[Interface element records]
——————————

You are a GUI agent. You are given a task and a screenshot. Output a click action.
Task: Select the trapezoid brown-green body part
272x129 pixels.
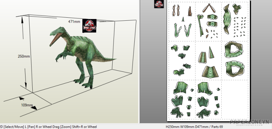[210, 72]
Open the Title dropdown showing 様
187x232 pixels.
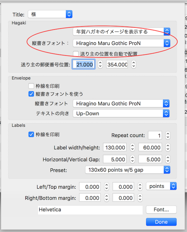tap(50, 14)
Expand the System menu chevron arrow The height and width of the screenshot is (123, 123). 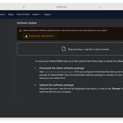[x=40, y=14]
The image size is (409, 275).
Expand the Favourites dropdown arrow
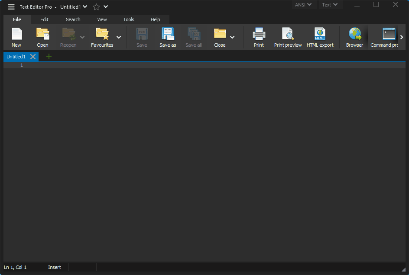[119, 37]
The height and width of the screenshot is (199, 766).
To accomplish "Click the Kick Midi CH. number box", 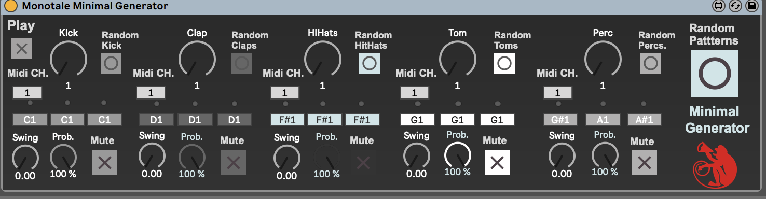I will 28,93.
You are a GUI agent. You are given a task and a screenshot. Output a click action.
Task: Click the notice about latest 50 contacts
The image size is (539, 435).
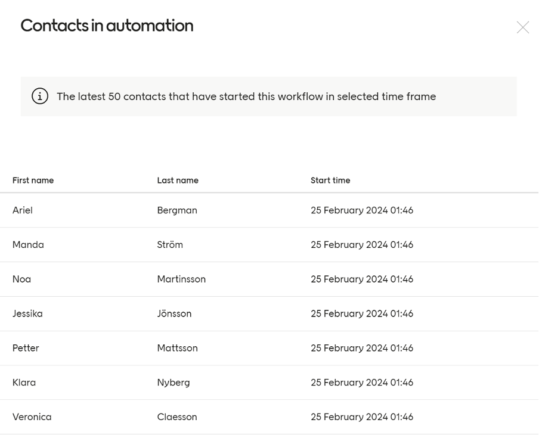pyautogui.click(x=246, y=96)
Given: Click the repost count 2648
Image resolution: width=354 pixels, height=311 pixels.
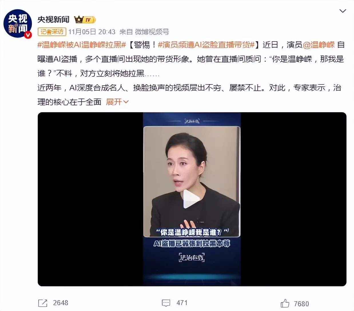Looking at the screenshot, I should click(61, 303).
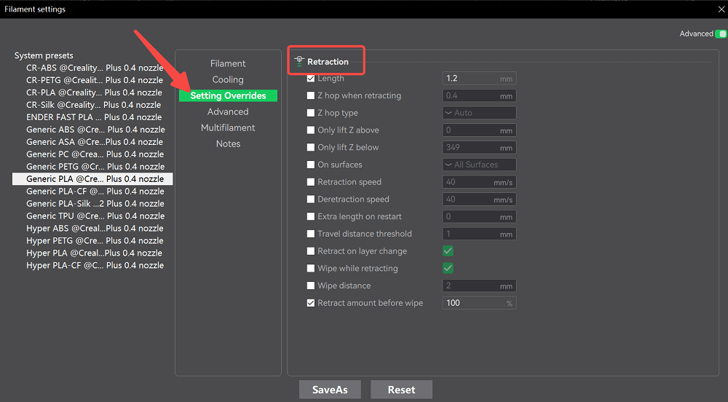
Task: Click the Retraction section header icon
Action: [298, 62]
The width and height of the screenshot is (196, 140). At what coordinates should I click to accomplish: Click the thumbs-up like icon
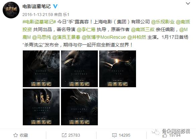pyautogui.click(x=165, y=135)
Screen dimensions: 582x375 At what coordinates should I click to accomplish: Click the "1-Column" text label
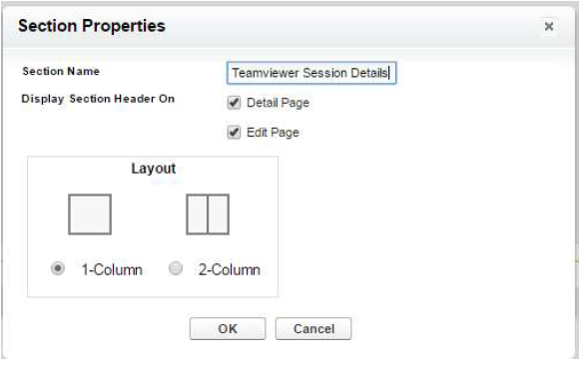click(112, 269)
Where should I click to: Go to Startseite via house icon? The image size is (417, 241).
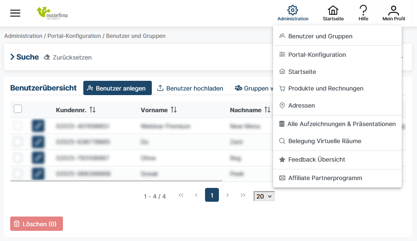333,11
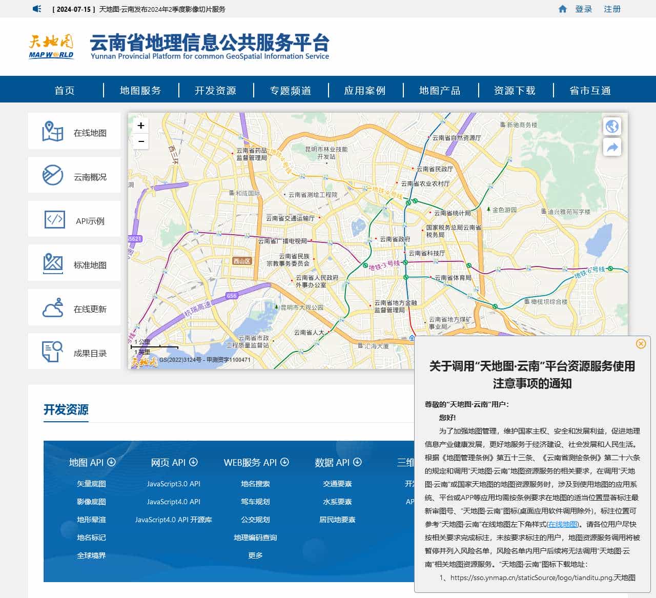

——————————

* **The problem**
Reproduce everything from the line containing "Screen dimensions: 582x375" down to the end of the material, without the pictures.

* **Written answer**
Screen dimensions: 582x375 At what coordinates should I click to accomplish: Click the "1-Column" text label
click(112, 269)
Where should I click to: Go to Startseite via house icon? The image size is (417, 241).
333,11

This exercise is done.